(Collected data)
....
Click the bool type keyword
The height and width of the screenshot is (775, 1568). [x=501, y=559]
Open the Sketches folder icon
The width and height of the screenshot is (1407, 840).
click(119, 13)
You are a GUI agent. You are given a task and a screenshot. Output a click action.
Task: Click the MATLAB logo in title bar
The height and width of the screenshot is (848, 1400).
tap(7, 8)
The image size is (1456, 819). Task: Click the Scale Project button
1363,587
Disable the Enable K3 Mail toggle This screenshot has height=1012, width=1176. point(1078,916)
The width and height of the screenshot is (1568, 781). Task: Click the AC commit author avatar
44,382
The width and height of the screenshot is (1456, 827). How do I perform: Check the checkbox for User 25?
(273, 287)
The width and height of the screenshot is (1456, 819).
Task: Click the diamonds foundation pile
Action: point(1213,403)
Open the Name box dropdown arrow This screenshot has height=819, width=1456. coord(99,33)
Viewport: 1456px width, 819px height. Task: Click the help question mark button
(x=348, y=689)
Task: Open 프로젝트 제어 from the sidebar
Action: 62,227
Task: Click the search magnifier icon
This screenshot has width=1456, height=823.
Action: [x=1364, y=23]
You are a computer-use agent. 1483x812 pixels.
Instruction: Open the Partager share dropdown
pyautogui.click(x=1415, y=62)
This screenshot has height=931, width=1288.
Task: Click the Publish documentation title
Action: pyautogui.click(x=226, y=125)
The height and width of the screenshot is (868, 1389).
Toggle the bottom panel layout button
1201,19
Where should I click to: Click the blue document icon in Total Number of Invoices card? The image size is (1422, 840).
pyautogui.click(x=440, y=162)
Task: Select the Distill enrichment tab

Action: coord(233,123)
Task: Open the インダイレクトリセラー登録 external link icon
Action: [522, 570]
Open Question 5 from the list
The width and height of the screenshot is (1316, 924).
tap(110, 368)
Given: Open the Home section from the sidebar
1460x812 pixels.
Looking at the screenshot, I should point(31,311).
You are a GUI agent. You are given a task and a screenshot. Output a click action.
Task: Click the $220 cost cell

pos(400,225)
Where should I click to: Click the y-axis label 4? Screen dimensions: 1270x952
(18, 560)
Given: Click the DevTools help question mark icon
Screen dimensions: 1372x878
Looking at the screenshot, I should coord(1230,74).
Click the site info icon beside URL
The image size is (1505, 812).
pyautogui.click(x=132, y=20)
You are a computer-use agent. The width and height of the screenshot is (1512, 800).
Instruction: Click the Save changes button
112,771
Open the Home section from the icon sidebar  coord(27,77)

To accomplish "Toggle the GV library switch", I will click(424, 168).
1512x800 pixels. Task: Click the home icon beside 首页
....
→ PROBLEM REQUIREMENTS
In the entries above, how many lines include the word "section"? Only the number should be given.

→ PROBLEM SOLUTION
2